WHAT IS REQUIRED: Show every line of the records below that contains the word "will".

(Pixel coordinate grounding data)
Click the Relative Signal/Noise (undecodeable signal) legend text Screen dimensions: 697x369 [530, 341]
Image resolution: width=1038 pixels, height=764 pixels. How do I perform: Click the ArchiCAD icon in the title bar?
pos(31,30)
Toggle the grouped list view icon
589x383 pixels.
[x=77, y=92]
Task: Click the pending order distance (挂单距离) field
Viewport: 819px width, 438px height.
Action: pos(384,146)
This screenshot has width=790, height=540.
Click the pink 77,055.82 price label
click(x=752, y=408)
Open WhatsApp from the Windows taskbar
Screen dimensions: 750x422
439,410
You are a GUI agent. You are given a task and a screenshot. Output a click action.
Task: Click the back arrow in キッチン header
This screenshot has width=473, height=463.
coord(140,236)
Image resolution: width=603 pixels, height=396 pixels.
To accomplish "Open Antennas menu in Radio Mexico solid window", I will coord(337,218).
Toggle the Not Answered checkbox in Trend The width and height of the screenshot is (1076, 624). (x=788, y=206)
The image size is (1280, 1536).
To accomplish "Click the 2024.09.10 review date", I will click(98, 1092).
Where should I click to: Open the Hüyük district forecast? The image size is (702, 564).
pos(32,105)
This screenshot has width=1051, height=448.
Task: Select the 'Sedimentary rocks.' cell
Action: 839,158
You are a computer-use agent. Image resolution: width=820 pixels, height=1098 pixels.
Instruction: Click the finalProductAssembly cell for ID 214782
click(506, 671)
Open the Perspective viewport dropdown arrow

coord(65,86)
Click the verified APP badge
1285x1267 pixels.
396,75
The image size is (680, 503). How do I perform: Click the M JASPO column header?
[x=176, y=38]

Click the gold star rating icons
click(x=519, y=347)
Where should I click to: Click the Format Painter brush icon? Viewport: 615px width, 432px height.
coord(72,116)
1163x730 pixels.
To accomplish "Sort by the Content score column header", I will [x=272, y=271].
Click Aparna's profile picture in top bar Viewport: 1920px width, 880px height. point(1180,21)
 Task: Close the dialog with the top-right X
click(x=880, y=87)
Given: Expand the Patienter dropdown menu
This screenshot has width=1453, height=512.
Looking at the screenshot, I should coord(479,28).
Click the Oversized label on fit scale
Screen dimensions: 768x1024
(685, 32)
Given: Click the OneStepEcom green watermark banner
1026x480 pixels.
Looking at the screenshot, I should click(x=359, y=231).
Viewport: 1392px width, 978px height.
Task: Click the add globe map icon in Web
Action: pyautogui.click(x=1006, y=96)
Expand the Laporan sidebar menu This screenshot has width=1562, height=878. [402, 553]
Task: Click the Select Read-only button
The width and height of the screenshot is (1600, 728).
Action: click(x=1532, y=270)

ANSWER TO THIS PROBLEM:
To accomplish "Open Antennas menu in Radio Mexico solid window", I will coord(337,218).
To accomplish "Click the 2024.09.10 review date", I will click(98, 1092).
To accomplish "Sort by the Content score column header", I will [x=272, y=271].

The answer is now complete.